Wednesday, March 12, 2008

Bachelor Night

Today, I've come home from school/work before 22:00 hour for the first time in 9 weeks.  Every Wednesday, I always feel guilty for not seeing my husband pretty much from Monday until Thursday.  "(sighs)I'm glad I'm home on Thursday night."  But as I found out today, my husband has been enjoying his three bachelor nights.  While I labor and toil, the hubby has been playing games and lazing around.  "I never get to have time on my own." he complained.

The truth is, I too, enjoy having some time to myself.  It used to be that late night trips to the hot tub provided this free time, but now that I've gotten so busy in the evenings, I've had to find other ways.  Luckily, I finish work early on Thursdays and Fridays.  Recently, sitting in front of the telly watching mindless crappy tv shows has been relaxing enough.  Far from my ideal alone time, it has surprisingly served as a escape, a time to let the mind wander, thinking about nothing of significance.  

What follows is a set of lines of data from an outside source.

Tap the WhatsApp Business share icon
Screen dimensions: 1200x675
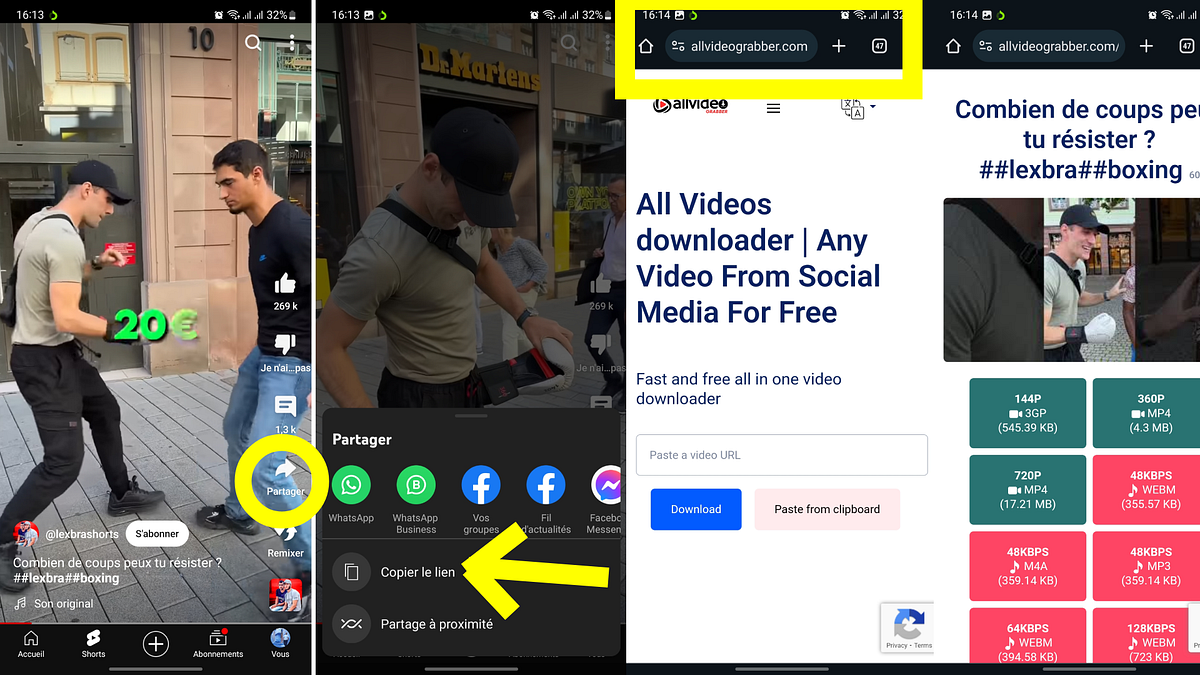(415, 486)

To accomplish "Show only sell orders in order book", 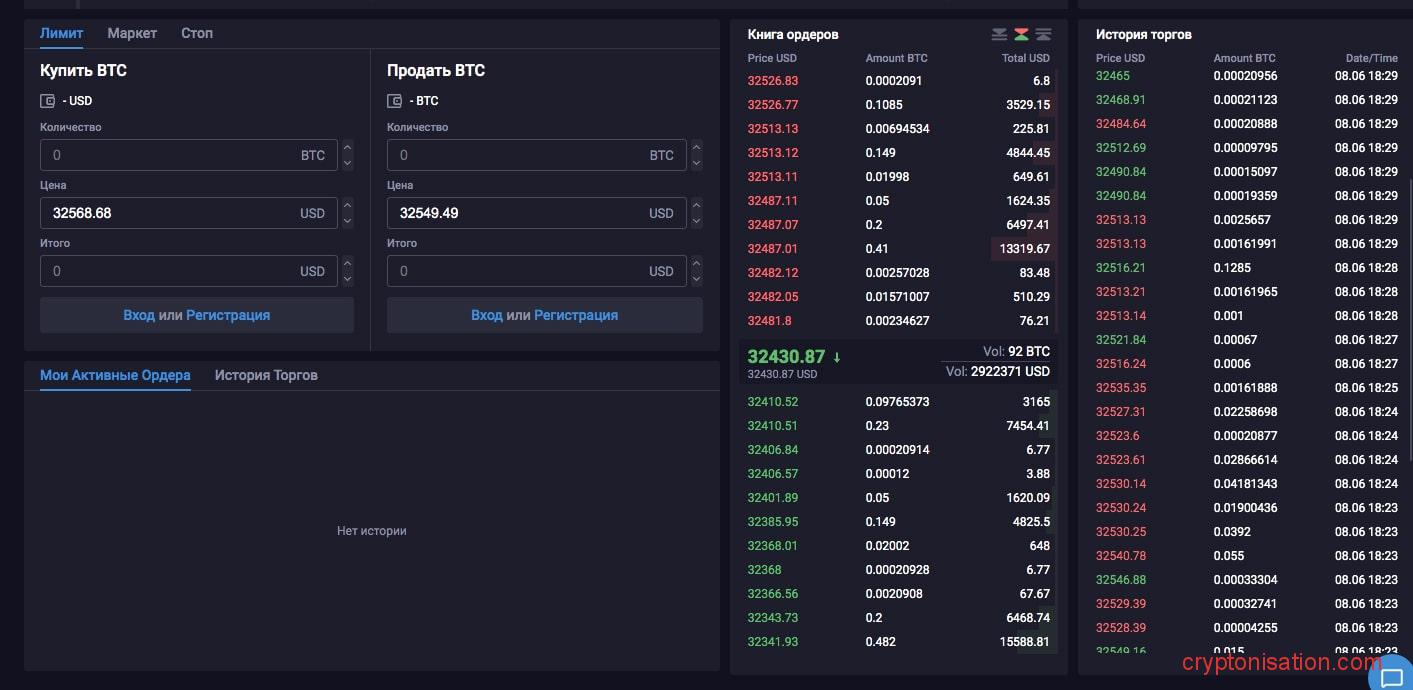I will pyautogui.click(x=999, y=34).
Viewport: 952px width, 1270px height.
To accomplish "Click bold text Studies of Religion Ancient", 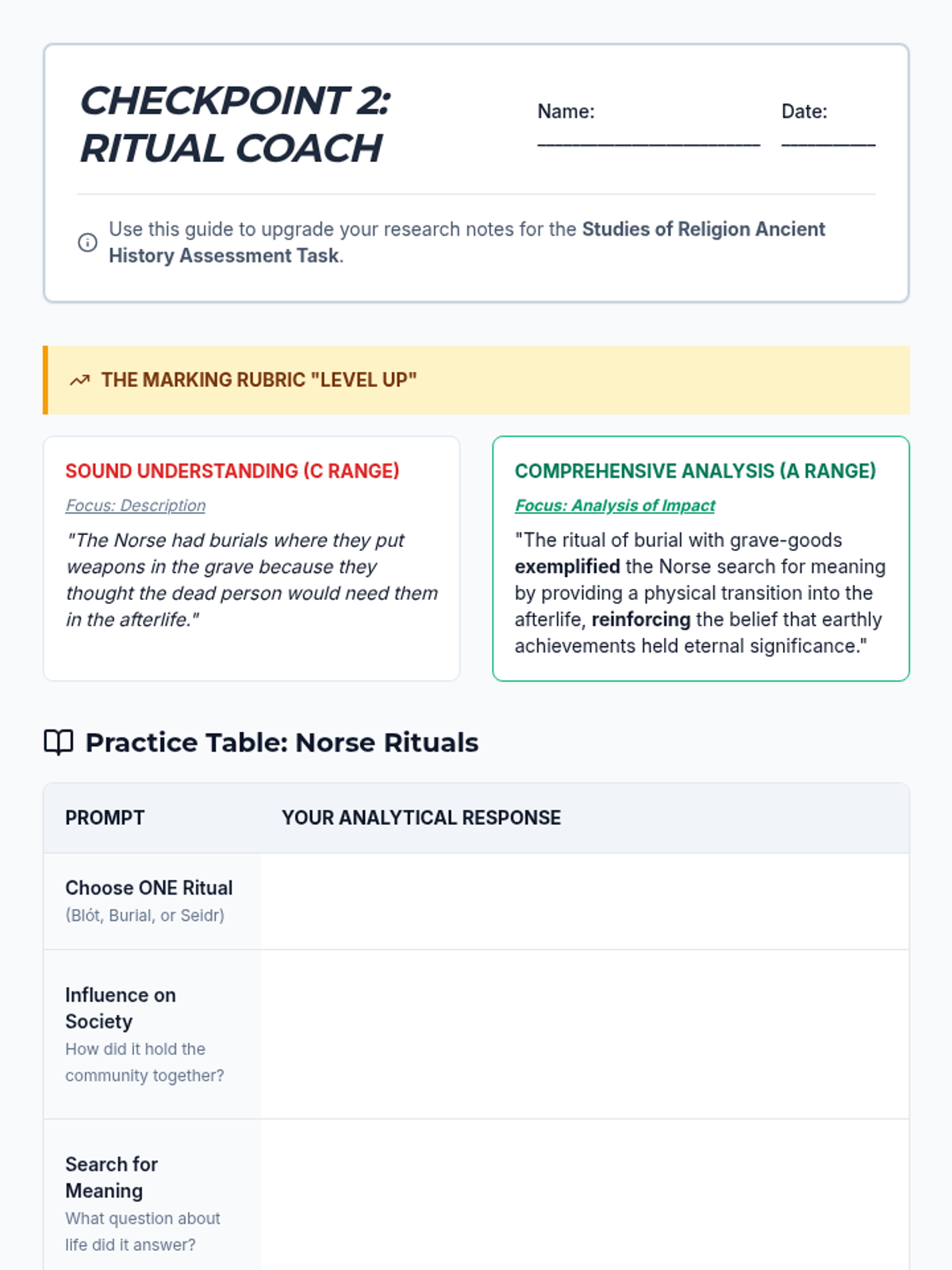I will pyautogui.click(x=703, y=229).
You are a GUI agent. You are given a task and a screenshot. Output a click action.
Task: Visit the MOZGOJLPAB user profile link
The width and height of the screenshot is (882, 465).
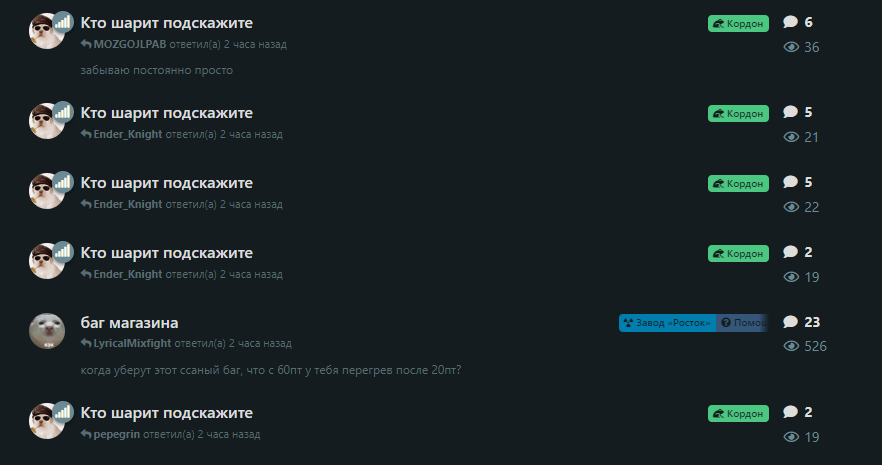click(130, 44)
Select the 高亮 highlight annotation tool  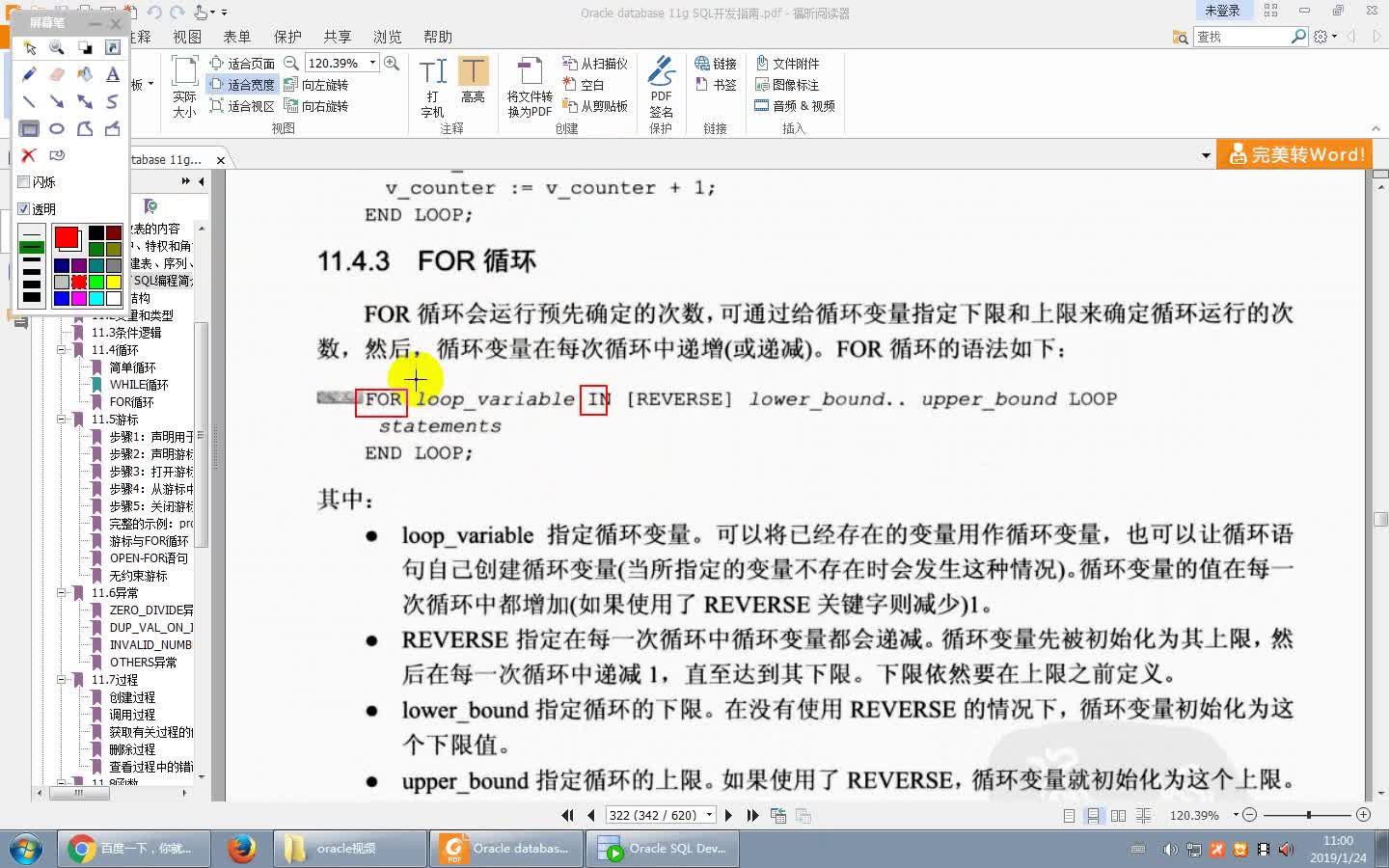(474, 85)
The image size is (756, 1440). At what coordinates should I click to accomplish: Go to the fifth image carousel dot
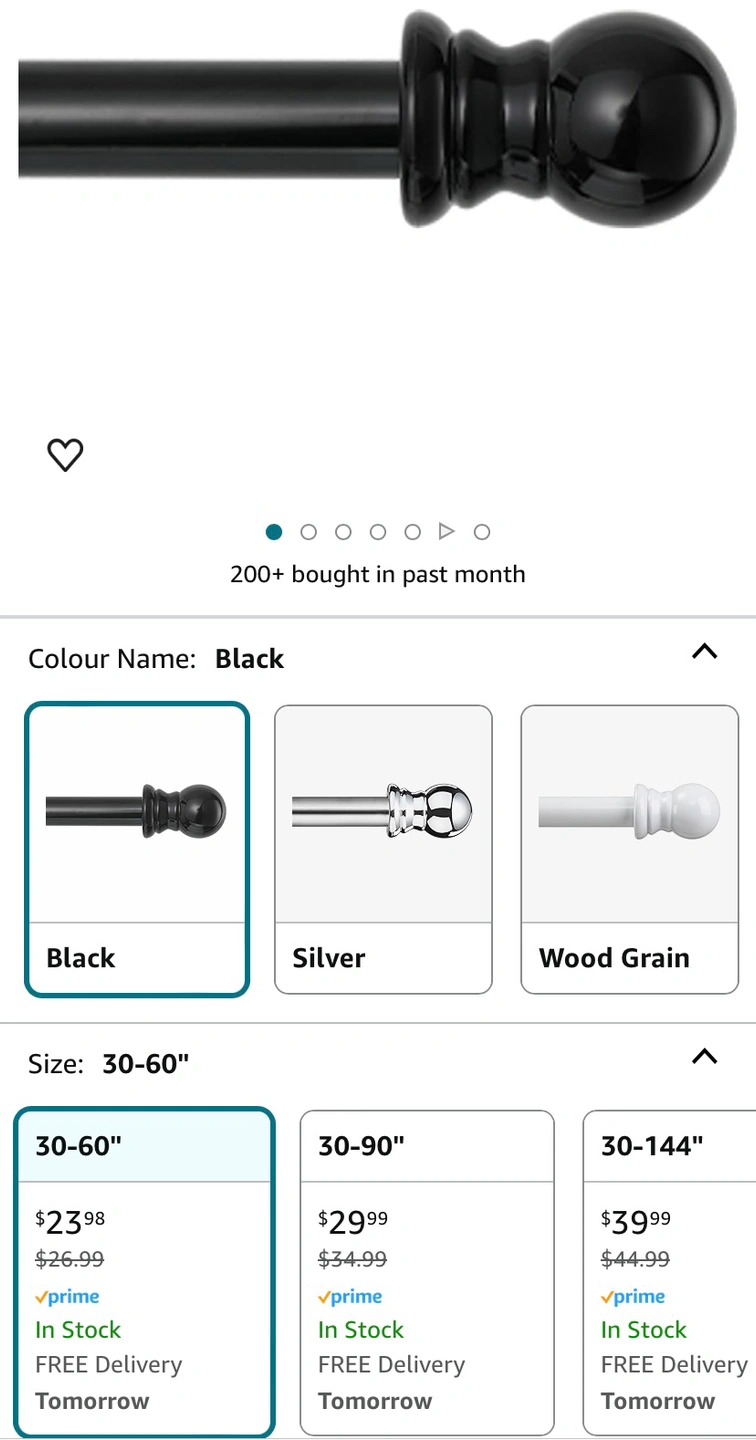413,532
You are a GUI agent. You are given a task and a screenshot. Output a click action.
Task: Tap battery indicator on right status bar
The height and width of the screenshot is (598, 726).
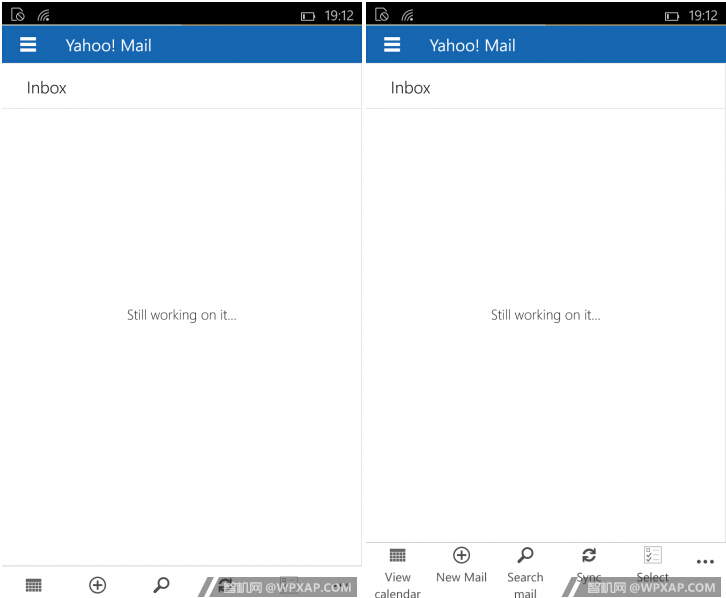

Funny how many single people idealize a time of "never having to be alone again."  Though I understand the idea, I find it interesting that as a married person, I long for the "time of being alone."  There is a happy mid point.  I believe that it is healthy to keep one's own social life.  Alan and I share the same friends, but there are times when I just want to hang with my friends, sans the husband, and he with his friends, sans moah.  I am fine with this so long as the friend he is hanging out with is not another girl I don't know, and vice versa.

Se la vie, as the French would say.  Yes, that's life.